With the recent addition of feature #6, what was a single large workspace, has been broken into several smaller "tiles" which fit into memory regardless of how large the dataset becomes. Each of these tiles is calculated independantly, with their edges stitched together when chains cross the boundary. This act of "stiching" is performed by seeding the values of a newly formed tile with the cell values from the preceding tile.
As we have seed values, we can no longer assume that "out of bounds" is equal to "zero". We must have some mechanism to accomodate or retain the information from the prior tile. Further, this mechanism must account for GPU tendency to be cell agnostic: it wants to perform the same calculation for every cell instance... no exceptions.
Solution
In order to achieve this, the seeding process is allowed to set perform a cell calculation to determine which of the seed chains should be used for seeding which cell and the value of the cell is set prior to the GPU calculations being applied.
The GPU can independently calculate each cell by calculating a complete candiate value for each of the parents, and then selecting the best candidate to replace the local location. Using this technique we can add the current location as one of the candidates, which accommodate a record introduced by the intra-tile seeding process.
Under these conditions, an out-of-bounds null
value may be introduced, but will not score higher than the existing introduced value.
Parent | pScore |
[v,h] | mScore |
dir |
score |
---|---|---|---|---|---|
here | 7 | [6,0] | -1 | 🡠 |
6 |
north | 4 | [6,0] | -1 | 🡡 |
5 |
west | null |
[6,0] | -1 | 🡠 |
0 |
nw | null |
[6,0] | -1 | 🡤 |
0 |
result | 7 | [6,0] | -1 | 🡠 |
6 |
(taken from tile [0,1] of a comparison between covid genomes LC523989 and MT304476)

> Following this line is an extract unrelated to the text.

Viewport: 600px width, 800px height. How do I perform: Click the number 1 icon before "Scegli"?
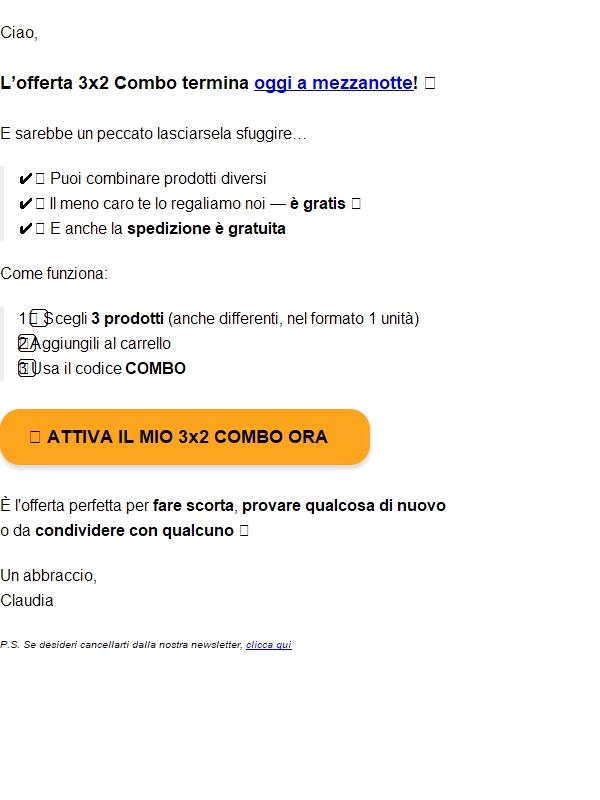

In the above example, we have an element on the western edge (6 down, 0 over). The previous tile seeded an introductory score of 6 from the west (here
). This was retained in spite of the natural west value being considered (from out of bounds).
A second example where the value is not retained is relevant.
Parent | pScore |
[v,h] | mScore |
dir |
score |
---|---|---|---|---|---|
here | 7 | [6,0] | -1 | 🡠 |
6 |
north | 8 | [6,0] | -1 | 🡡 |
7 |
west | null |
[6,0] | -1 | 🡠 |
0 |
nw | null |
[6,0] | -1 | 🡤 |
0 |
result | 8 | [6,0] | -1 | 🡡 |
7 |
We can see that while a seeded chain was taken into account, it was not as significant as the chain arriving from the north. Therefore the vertical relationship is used as the final result.
Lastly, an example where no seeding has taken place (or the seeded value was zero):
Parent | pScore |
[v,h] | mScore |
dir |
score |
---|---|---|---|---|---|
here | 0 | [6,0] | -1 | - |
0 |
north | 4 | [6,0] | -1 | 🡡 |
5 |
west | null |
[6,0] | -1 | 🡠 |
0 |
nw | null |
[6,0] | -1 | 🡤 |
0 |
result | 4 | [6,0] | -1 | 🡡 |
5 |
In this case, the here
value is effectively equivalent to null
and is therefore considered in a fair comparison. It is worth noting, that in the event of a tie, priority is given to diagonal.
Direction | Enum | Binary |
---|---|---|
null | 0 | 00 |
north | 1 | 01 |
west | 2 | 10 |
north+west | 3 | 11 |
So if use the directional enumeration as a means to break ties, we prioritise the diagonal and deprioritise null (effectively discarding it).